Pelibatan TNI Tangkal Aksi Terorisme Harus Terbatas dan Spesifik

Karena TNI bukan penegak hukum. Ada 8 hal yang diusulkan Koalisi terkait rancangan Perpres ini.

Oleh:
Rofiq Hidayat
Bacaan 4 Menit
Ilustrasi TNI: HGW
Ilustrasi TNI: HGW

Pembahasan Rancangan Peraturan Presiden (Perpres) tentang Pelibatan Tentara Nasional Indonesia (TNI) dalam Penanganan Aksi Terorisme dalam forum konsultasi DPR dan pemerintah belum menunjukan kemajuan signifikan. Sebab, pengaturan keterlibatan TNI dalam penanganan teroris masih kental nuansa integrated criminal justice system yang seharusnya dihindari institusi TNI.

Ketua Badan Pengurus Harian Setara Institute, Hendardi mengingatkan agar DPR tidak memberi ruang atau kewenangan terlampau berlebihan terhadap TNI dalam penanganan terorisme. Dalam rapat konsultasi, DPR dan pemerintah selain belum mampu membuat batasan jelas tentang definisi terorisme, batas-batas pelibatan TNI dalam penanganan terorismen juga belum dirumuskan secara jelas.

“Ini berpotensi menjadikan TNI juga sebagai penegak hukum, yang justru bertentangan dengan sistem hukum pidana Indonesia,” ujarnya melalui keterangan tertulis, Rabu (7/10/2020). (Baca Juga: Penghormatan Terhadap Supremasi Sipil Jadi Catatan di Usia TNI ke-75)

Hendardi juga mengingatkan kewenangan penegakan hukum dan keamanan dalam negeri terkait penanganan terorisme sepenuhnya di tangan kepolisian melalui detasemen khusus (Densus) 88. Meski demikian, memang keterlibatan TNI dalam penanganan terorisme melalui operasi militer selain perang (OMSP) amanat Pasal 43 I (1-3) UU No.5 Tahun 2018 tentang Perubahan UU No.15 Tahun 2003 tentang Penetapan Perppu No.1 Tahun 2002 tentang Pemberantasan Tindak Pidana Terorisme menjadi UU yang diatur lebih lanjut dalam Perpres.

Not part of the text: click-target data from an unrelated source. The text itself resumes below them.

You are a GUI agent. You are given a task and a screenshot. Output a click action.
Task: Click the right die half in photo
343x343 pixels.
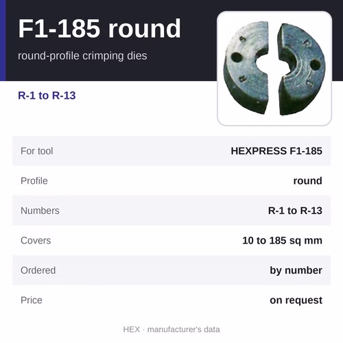coord(301,69)
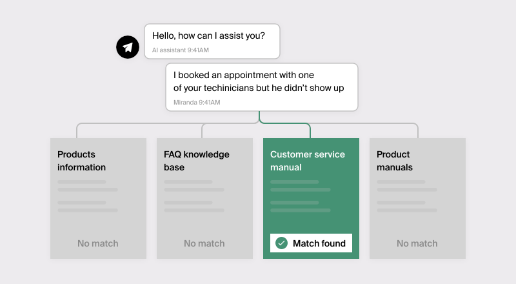Click No match under Product manuals
This screenshot has width=516, height=284.
[x=417, y=243]
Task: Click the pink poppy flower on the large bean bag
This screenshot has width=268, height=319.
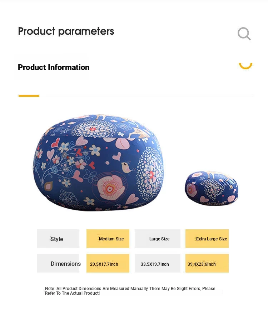Action: (111, 187)
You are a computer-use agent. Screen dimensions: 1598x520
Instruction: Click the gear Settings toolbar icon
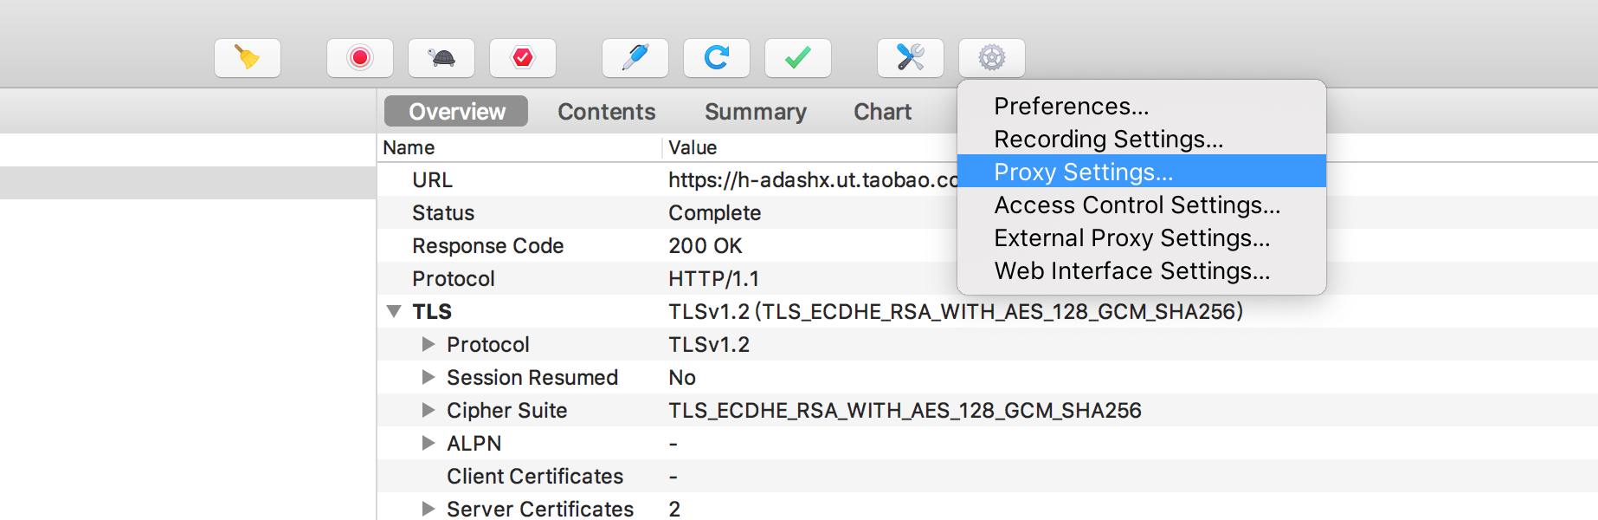point(992,58)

“Isu lemahnya mekanisme pengawasan dan akuntabilitas TNI, adanya sumber anggaran daerah, potensi benturan dengan aparat penegak hukum akibat kerancuan substansi, belum mendapat perhatian serius Komisi I DPR,” kata Hendardi.

Ditegaskan Hendardi, TNI bukanlah penegak hukum. Karena itu pelibatan TNI dalam penanganan terorisme hanya terbatas pada jenis dan level terorisme yang spesifik. “Komisi I DPR harus berhati-hati membahas rancangan Perpres ini, karena berpotensi merusak sistem hukum Indonesia. Jika diperlukan DPR dapat mengembalikan rancangan Perpres tersebut kepada pemerintah untuk diperbaiki kembali sebelum dibahas lebih lanjut,” sarannya.

Dibahas terbuka

Sekretaris Jenderal Pusat Bantuan Hukum Indonesia (Sekjen PBHI), Julius Ibrani, menyebut koalisi masyarakat sipil mendesak pemerintah dan DPR untuk membahas rancangan Perpres itu secara terbuka dan partisipatif. Keterlibatan masyarakat penting untuk menentukan arah dan substansi politik hukum pengaturan pelibatan militer mengatasi terorisme di negara demokrasi.